### Description of the task
Copy the lines word for word, starting at the line containing "Given: Click the Yunnx.com watermark link" and continuing through the line containing "Looking at the screenshot, I should coord(604,464).", both of those lines included.
==== Recorded data
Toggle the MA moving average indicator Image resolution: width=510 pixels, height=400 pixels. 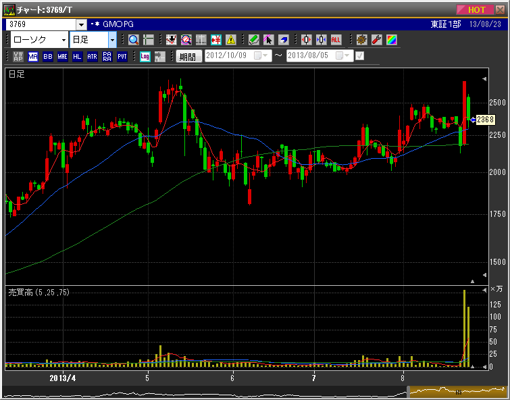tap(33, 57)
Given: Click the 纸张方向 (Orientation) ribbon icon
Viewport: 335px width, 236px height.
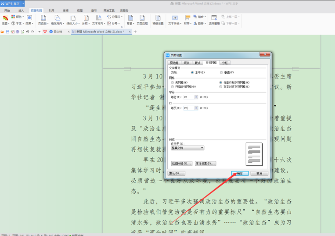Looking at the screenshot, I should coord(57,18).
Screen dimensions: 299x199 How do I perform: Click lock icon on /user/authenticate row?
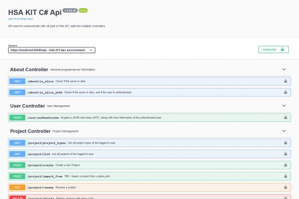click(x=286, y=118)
========
==== Recorded data
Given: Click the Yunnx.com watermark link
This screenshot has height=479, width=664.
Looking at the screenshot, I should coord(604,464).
========
### Task response
Given: Click the Yunnx.com watermark link
This screenshot has height=479, width=664.
Looking at the screenshot, I should coord(604,464).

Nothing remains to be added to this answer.